After years of anguish, months of wonder and weeks of speculative excitement, it happened. My Chemical Romance returned. The four friends reconvened, played about 20 songs in 90 or so brilliant minutes to the capacity crowd of the Shrine in Los Angeles and left. The end.

That’s it. What more do you need to know? The shaky phone pics/vids are out there. The live tweeting ended 12 hours ago. There’s a My Chemical Romance setlist somewhere on the internet. Maybe you were there and you’re ready to start a fight online for some dumb reason. Whatever. It’s done. Close your browser, finish your Christmas shopping and be off.
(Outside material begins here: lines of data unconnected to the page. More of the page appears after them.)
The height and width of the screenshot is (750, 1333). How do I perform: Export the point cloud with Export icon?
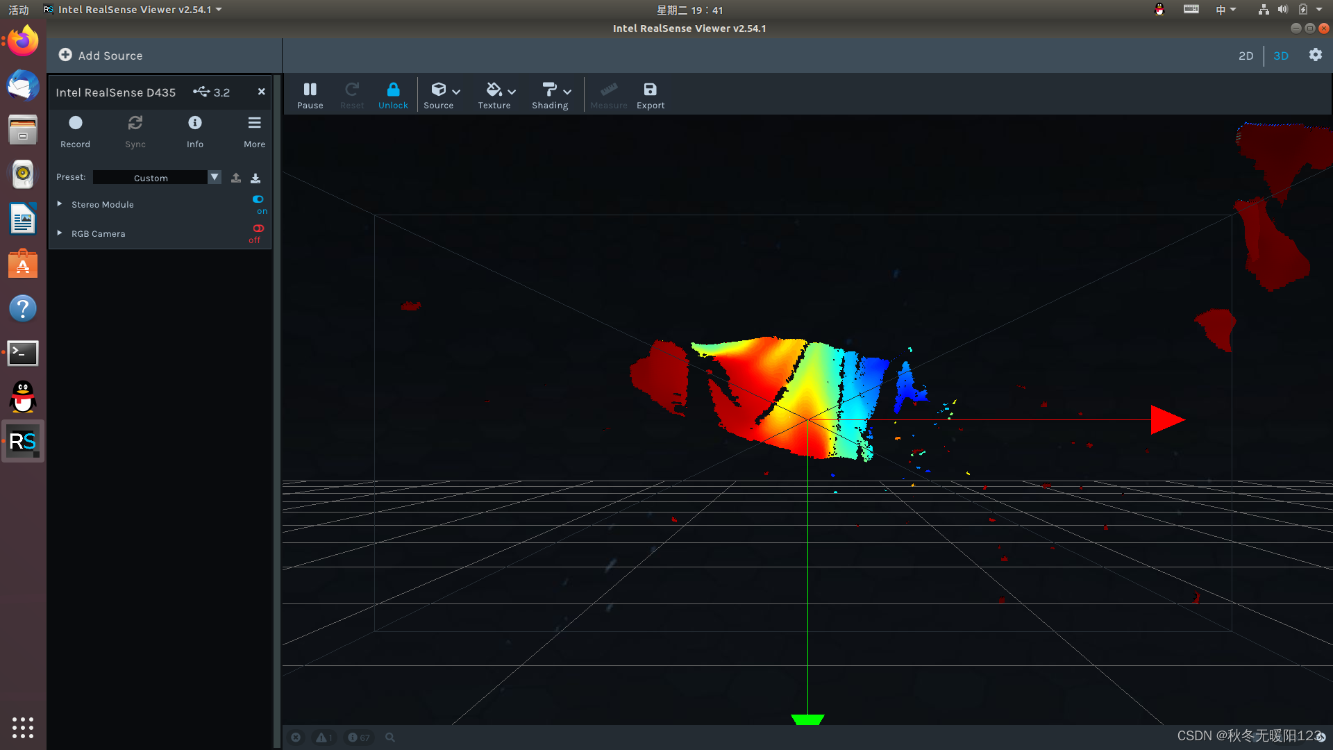point(650,95)
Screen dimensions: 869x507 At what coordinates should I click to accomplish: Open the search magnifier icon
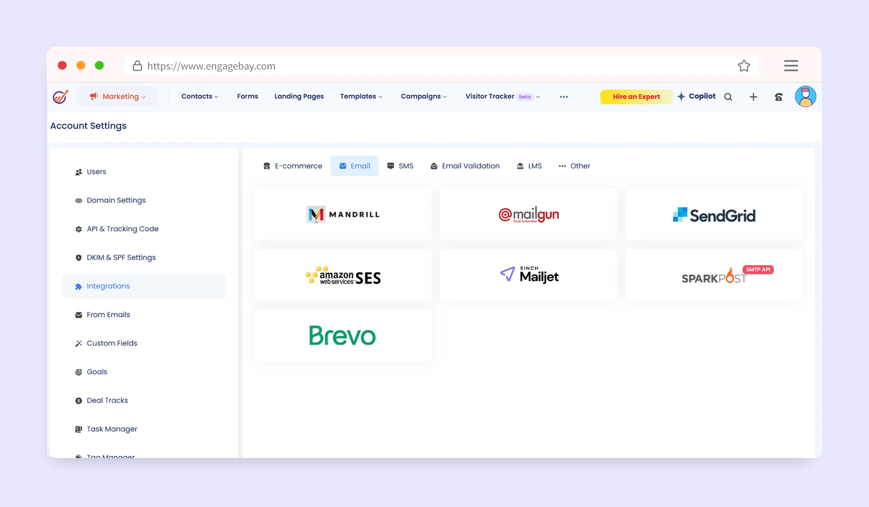728,97
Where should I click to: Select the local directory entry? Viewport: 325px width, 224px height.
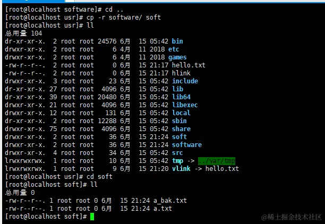[x=181, y=113]
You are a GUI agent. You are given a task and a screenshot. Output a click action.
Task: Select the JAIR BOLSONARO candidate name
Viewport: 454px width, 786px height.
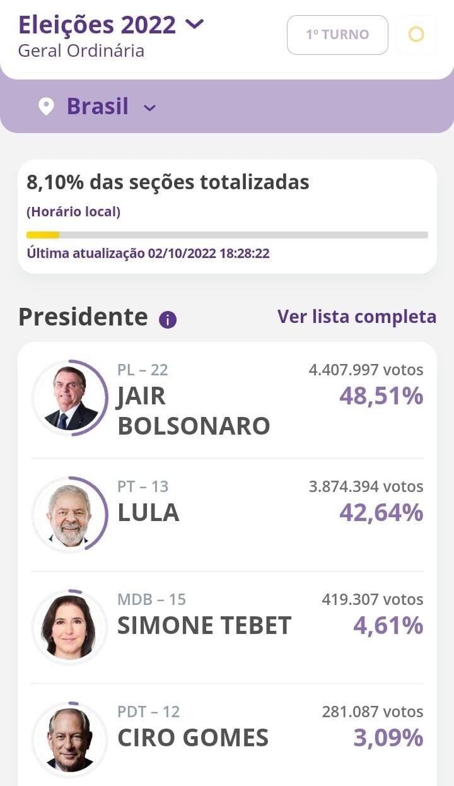194,411
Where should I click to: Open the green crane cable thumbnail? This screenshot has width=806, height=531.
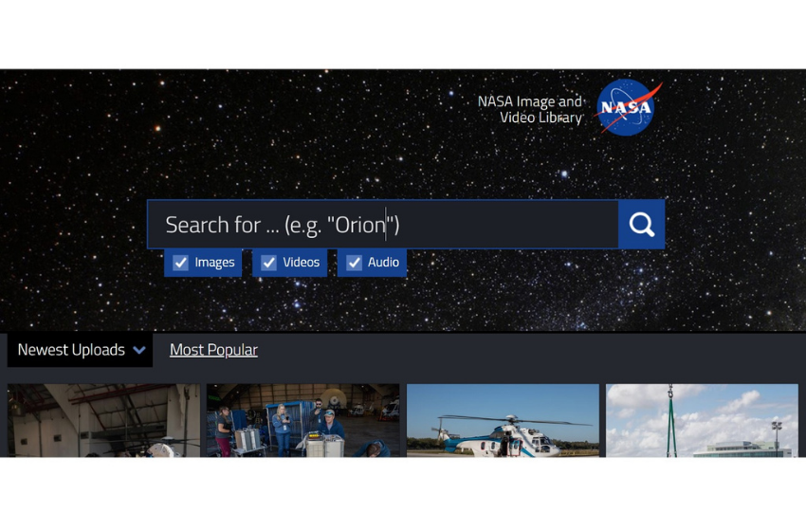(702, 420)
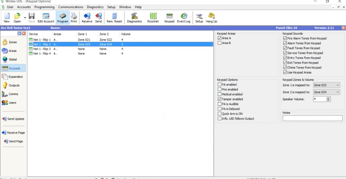Click the Send Update button
The image size is (346, 179).
[13, 119]
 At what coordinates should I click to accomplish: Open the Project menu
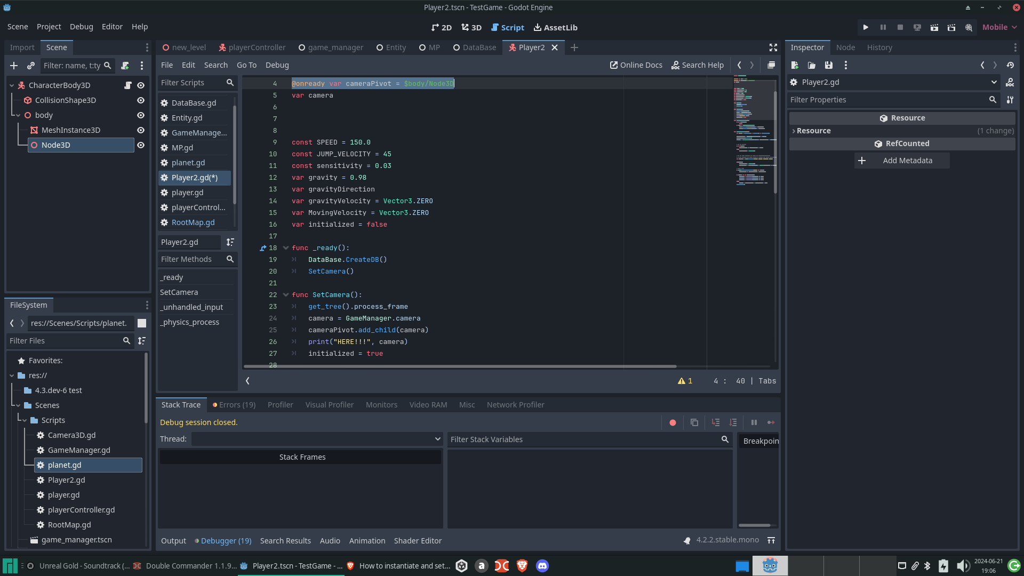[49, 27]
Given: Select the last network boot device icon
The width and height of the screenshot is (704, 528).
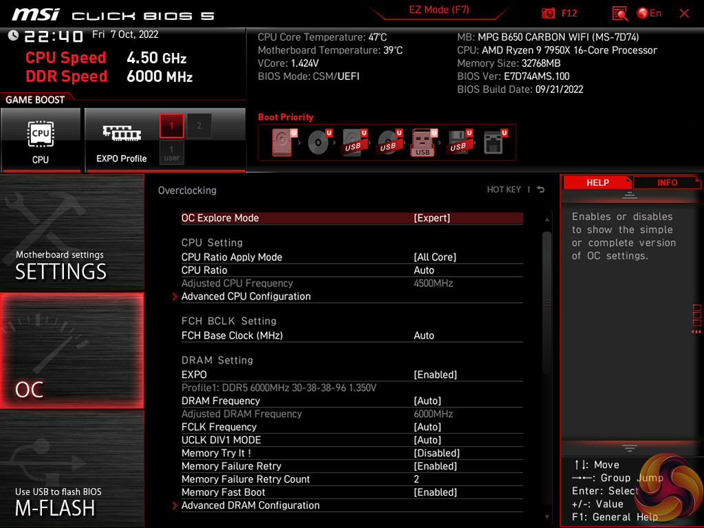Looking at the screenshot, I should click(493, 142).
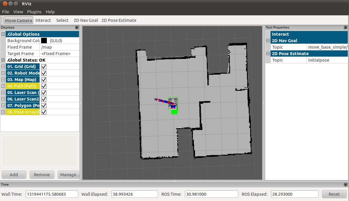Disable the 04. Path display checkbox
Image resolution: width=349 pixels, height=201 pixels.
(x=44, y=86)
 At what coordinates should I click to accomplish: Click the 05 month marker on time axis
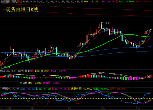click(103, 108)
Read more: My Chemical Romance return—see the last song from historic reunion set

You’re still here? All right!

In their classic song “London Calling,” punk icons the Clash have that line, “phony Beatlemania has bitten the dust.” My Chemical Romance have a few more decades to go before they attain that stature. Then again, there’s nothing phony about them. When that stage curtain hit the floor to the opening chords of “I’m Not Okay (I Promise)” last night, the memory of a six-year hiatus completely evaporated. The surging adrenaline coursing from their fans was consistent throughout the entire show.

When Gerard Way asked the crowd how many were attending their first-ever MCR show, the amount of screaming and outstretched arms were overwhelming. He said it was a “good experience to have” and then chided them for having “nothing to compare it to.”
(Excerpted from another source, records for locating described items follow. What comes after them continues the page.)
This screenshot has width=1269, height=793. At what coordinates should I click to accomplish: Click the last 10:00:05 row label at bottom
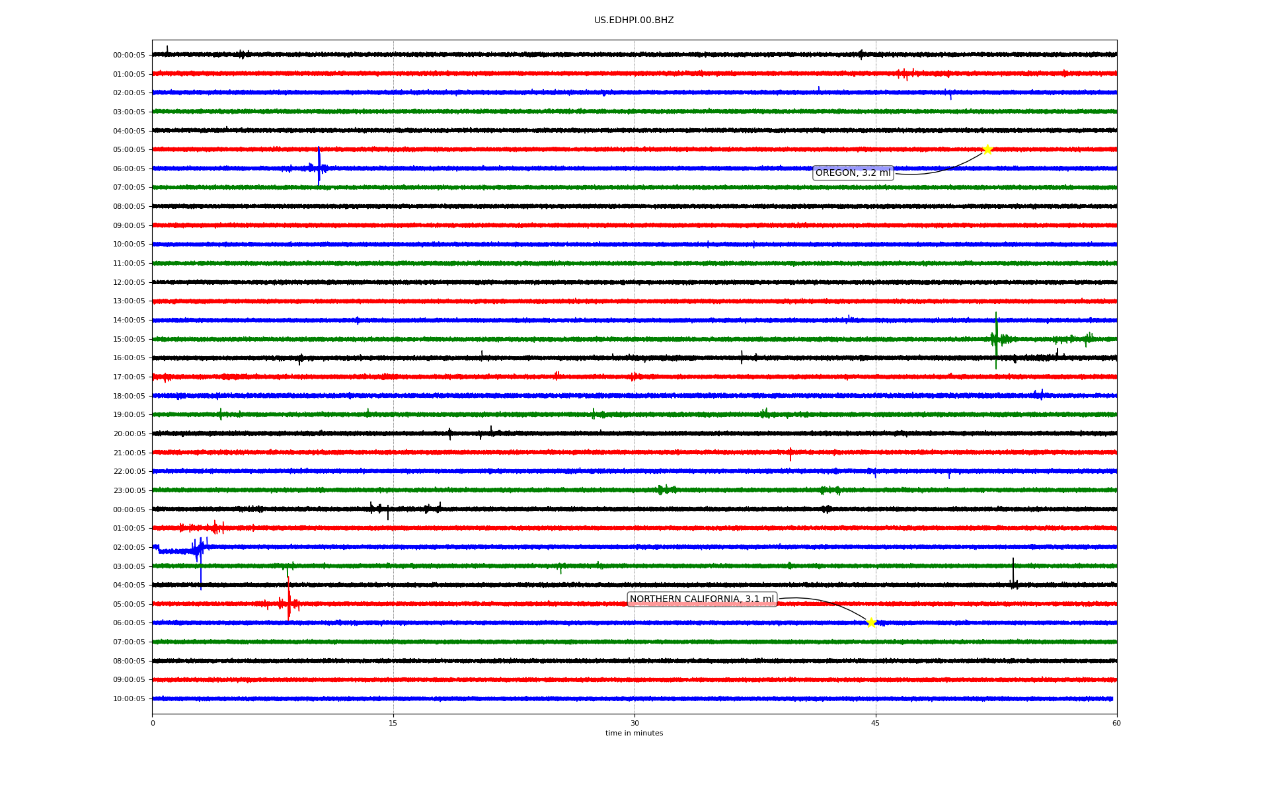coord(129,699)
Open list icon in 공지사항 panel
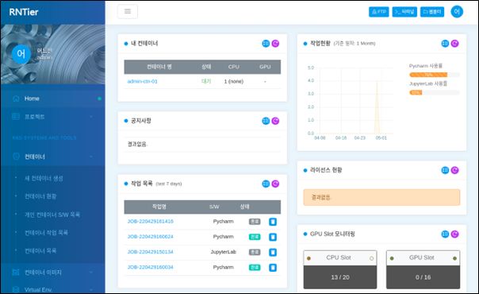 click(x=266, y=121)
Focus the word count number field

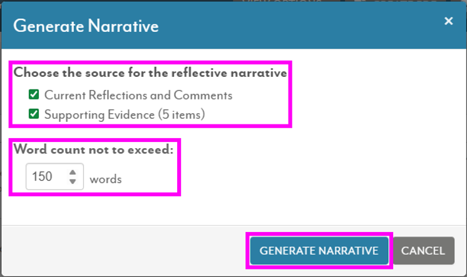(x=55, y=176)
But if we’re being honest, we didn’t have a baseline for this one, either. MCR’s return was far more than the typical rock show. There were lots of parents with their children in tow, either as My Chem devotees passing generations or financial conduits bringing magic to their wards’ lives. The VIP section was one-half mid-2000’s catering line at Warped Tour and celebrities with their kids. There were fans in their thirties who were there at the beginning or the middle of the band’s career.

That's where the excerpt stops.